--- START ---

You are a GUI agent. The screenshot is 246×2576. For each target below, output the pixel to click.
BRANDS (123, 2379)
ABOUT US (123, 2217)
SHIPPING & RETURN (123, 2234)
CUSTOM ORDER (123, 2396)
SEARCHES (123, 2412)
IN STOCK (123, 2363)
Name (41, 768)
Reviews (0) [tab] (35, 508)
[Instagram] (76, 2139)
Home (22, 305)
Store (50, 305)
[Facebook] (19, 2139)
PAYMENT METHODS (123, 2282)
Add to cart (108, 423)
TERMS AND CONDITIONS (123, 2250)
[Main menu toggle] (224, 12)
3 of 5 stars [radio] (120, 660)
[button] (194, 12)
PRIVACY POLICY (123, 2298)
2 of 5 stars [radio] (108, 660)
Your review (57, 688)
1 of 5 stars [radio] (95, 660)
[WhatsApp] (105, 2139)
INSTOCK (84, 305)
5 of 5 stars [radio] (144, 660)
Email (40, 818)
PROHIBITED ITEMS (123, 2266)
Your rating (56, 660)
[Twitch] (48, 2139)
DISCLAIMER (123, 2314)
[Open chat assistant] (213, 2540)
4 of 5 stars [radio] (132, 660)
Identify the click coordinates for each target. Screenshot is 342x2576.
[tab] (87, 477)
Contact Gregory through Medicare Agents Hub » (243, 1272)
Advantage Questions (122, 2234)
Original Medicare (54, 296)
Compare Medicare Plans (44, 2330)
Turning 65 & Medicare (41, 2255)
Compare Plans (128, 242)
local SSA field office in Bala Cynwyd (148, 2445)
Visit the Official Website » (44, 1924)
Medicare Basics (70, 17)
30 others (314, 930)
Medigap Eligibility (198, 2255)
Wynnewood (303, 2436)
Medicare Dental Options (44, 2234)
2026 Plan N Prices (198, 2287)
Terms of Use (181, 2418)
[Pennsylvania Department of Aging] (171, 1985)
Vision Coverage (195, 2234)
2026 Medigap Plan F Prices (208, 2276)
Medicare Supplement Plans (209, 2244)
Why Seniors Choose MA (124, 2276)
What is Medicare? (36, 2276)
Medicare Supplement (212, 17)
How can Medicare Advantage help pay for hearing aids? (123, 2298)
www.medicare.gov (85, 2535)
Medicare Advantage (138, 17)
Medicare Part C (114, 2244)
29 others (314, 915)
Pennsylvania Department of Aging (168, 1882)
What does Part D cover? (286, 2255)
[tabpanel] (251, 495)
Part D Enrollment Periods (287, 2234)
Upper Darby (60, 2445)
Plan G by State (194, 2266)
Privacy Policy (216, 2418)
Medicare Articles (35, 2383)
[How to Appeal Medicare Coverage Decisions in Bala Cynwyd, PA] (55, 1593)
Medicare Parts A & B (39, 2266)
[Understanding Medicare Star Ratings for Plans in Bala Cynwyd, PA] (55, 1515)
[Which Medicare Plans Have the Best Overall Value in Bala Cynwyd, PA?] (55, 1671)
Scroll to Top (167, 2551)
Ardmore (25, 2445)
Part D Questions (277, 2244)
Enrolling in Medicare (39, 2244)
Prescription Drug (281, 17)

--- END ---

Exercise objective:
Would you output the full listing exactly as it stands?

Answer to this task:
You are a GUI agent. The screenshot is 246×2576. For each target below, output the pixel to click.
BRANDS (123, 2379)
ABOUT US (123, 2217)
SHIPPING & RETURN (123, 2234)
CUSTOM ORDER (123, 2396)
SEARCHES (123, 2412)
IN STOCK (123, 2363)
Name (41, 768)
Reviews (0) [tab] (35, 508)
[Instagram] (76, 2139)
Home (22, 305)
Store (50, 305)
[Facebook] (19, 2139)
PAYMENT METHODS (123, 2282)
Add to cart (108, 423)
TERMS AND CONDITIONS (123, 2250)
[Main menu toggle] (224, 12)
3 of 5 stars [radio] (120, 660)
[button] (194, 12)
PRIVACY POLICY (123, 2298)
2 of 5 stars [radio] (108, 660)
Your review (57, 688)
1 of 5 stars [radio] (95, 660)
[WhatsApp] (105, 2139)
INSTOCK (84, 305)
5 of 5 stars [radio] (144, 660)
Email (40, 818)
PROHIBITED ITEMS (123, 2266)
Your rating (56, 660)
[Twitch] (48, 2139)
DISCLAIMER (123, 2314)
[Open chat assistant] (213, 2540)
4 of 5 stars [radio] (132, 660)
Identify the click coordinates for each target. Screenshot is 342x2576.
[tab] (87, 477)
Contact Gregory through Medicare Agents Hub » (243, 1272)
Advantage Questions (122, 2234)
Original Medicare (54, 296)
Compare Medicare Plans (44, 2330)
Turning 65 & Medicare (41, 2255)
Compare Plans (128, 242)
local SSA field office in Bala Cynwyd (148, 2445)
Visit the Official Website » (44, 1924)
Medicare Basics (70, 17)
30 others (314, 930)
Medigap Eligibility (198, 2255)
Wynnewood (303, 2436)
Medicare Dental Options (44, 2234)
2026 Plan N Prices (198, 2287)
Terms of Use (181, 2418)
[Pennsylvania Department of Aging] (171, 1985)
Vision Coverage (195, 2234)
2026 Medigap Plan F Prices (208, 2276)
Medicare Supplement Plans (209, 2244)
Why Seniors Choose MA (124, 2276)
What is Medicare? (36, 2276)
Medicare Supplement (212, 17)
How can Medicare Advantage help pay for hearing aids? (123, 2298)
www.medicare.gov (85, 2535)
Medicare Advantage (138, 17)
Medicare Part C (114, 2244)
29 others (314, 915)
Pennsylvania Department of Aging (168, 1882)
What does Part D cover? (286, 2255)
[tabpanel] (251, 495)
Part D Enrollment Periods (287, 2234)
Upper Darby (60, 2445)
Plan G by State (194, 2266)
Privacy Policy (216, 2418)
Medicare Articles (35, 2383)
[How to Appeal Medicare Coverage Decisions in Bala Cynwyd, PA] (55, 1593)
Medicare Parts A & B (39, 2266)
[Understanding Medicare Star Ratings for Plans in Bala Cynwyd, PA] (55, 1515)
[Which Medicare Plans Have the Best Overall Value in Bala Cynwyd, PA?] (55, 1671)
Scroll to Top (167, 2551)
Ardmore (25, 2445)
Part D Questions (277, 2244)
Enrolling in Medicare (39, 2244)
Prescription Drug (281, 17)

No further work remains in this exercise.